- **ARTICLE**:

/---

# Southwest Chief & Kansas City Station



## Pam (Jun 13, 2016)

My husband will be taking me and our two sons to Union Station in Kansas City on June 25th to catch the Southwest Chief. Does anyone know if he is allowed to wait with us on the platform until the train arrives?


----------



## Eric S (Jun 13, 2016)

In my experiences at Kansas City, only ticketed passengers are permitted on the platform and they have often checked tickets at the door.


----------



## Bob Dylan (Jun 13, 2016)

Pam said:


> My husband will be taking me and our two sons to Union Station in Kansas City on June 25th to catch the Southwest Chief. Does anyone know if he is allowed to wait with us on the platform until the train arrives?


Nope. The Small Bus Station like waiting room (very bright lightning and uncomfortable benches) and the ticket counter and baggage room are located inside a wing of the magnificent Union Station and are connected to the Platform by a Catwalk and Stairs with an elevator @ the end of the catwalk.

Passengers line up between the ticket counter and the waiting room, and only Ticketed Passengers are allowed to go through the door to the catwalk and on down to the platform to board.


----------



## Pam (Jun 13, 2016)

Thanks for the information. We have never taken the train before, so I wasn't sure.


----------



## oregon pioneer (Jun 13, 2016)

Pam said:


> Thanks for the information. We have never taken the train before, so I wasn't sure.


Pam, many of the smaller stations (including the one where I board) have no restrictions at all to access the platform. But every large city I have been in checks tickets at the door where the platform is accessed.

Here's my station, LOL (Chemult, OR):


----------



## CCC1007 (Jun 13, 2016)

WFH has no restrictions on when or who is on the platform. The platform is still used for crew changes for all trains through the area.


----------



## Palmetto (Jun 13, 2016)

oregon pioneer said:


> Pam said:
> 
> 
> > Thanks for the information. We have never taken the train before, so I wasn't sure.
> ...


Some improvements since I was last there. I'm visiting a friend in Eugene shortly, and we were going to do an up-and-back with a motel in Chemult.

I guess it could be done the other way, but if 11 is late, you'll not have much time to spend in Eugene.


----------

\---

Repeat the Kansas City station thread word for word between "## CCC1007 (Jun" and "through the area.", inclusive. Rely on nothing but the Kansas City station thread.

- **RECORDED INFORMATION**:
/---

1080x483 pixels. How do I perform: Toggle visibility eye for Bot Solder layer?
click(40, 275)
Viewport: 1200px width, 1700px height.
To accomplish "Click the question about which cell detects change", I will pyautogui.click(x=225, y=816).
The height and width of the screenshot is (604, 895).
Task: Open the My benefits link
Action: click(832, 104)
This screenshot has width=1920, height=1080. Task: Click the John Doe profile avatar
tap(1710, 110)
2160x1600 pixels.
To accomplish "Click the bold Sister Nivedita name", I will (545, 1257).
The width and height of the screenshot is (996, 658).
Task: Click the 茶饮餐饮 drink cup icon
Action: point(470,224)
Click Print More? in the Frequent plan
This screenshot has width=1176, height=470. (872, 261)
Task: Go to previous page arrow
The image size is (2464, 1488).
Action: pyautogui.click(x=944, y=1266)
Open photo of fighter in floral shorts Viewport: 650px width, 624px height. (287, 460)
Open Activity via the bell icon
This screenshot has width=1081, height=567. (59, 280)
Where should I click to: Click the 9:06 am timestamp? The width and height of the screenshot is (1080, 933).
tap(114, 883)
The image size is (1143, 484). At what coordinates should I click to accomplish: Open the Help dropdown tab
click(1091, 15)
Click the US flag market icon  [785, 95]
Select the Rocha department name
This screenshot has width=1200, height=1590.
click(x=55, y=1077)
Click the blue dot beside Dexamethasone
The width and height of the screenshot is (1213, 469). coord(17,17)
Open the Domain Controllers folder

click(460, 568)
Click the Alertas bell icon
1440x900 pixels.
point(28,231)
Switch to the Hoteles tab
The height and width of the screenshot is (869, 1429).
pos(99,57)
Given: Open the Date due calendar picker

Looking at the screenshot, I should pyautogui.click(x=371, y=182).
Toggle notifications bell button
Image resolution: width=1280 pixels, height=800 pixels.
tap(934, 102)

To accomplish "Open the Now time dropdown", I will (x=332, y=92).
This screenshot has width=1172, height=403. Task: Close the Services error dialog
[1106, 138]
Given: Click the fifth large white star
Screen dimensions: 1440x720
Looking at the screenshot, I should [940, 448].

\---

- **SOLUTION FOR THIS EXERCISE**:
## CCC1007 (Jun 13, 2016)

WFH has no restrictions on when or who is on the platform. The platform is still used for crew changes for all trains through the area.